WHAT TO DO :: Starting with the line that contains "You are a computer-use agent. 629x472 pixels." and ending after the line that contains "(x=318, y=324)", rewrite those lines of the records as a numbered list, omitting any blank lines.

DATA FOR THE TASK ::
----

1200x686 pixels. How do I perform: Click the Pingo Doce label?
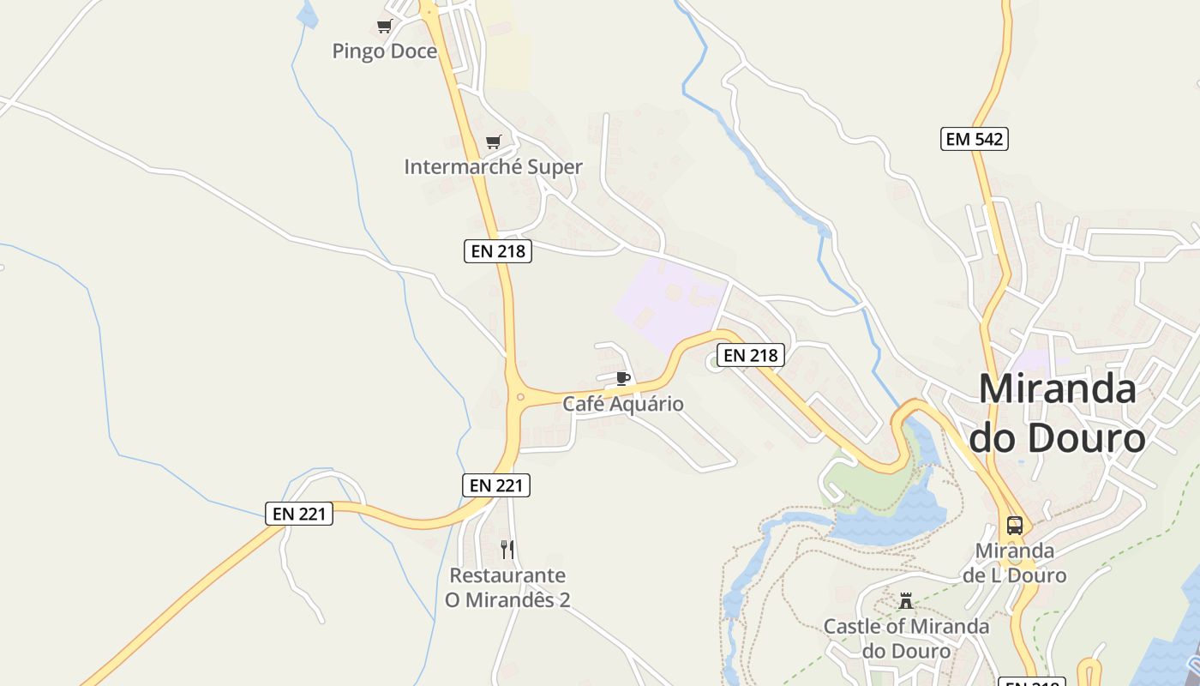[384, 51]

----

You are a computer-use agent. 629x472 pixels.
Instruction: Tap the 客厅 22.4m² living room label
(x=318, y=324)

----

OUTPUT OF THE TASK ::
1. You are a computer-use agent. 629x472 pixels.
2. Instruction: Tap the 客厅 22.4m² living room label
3. (x=318, y=324)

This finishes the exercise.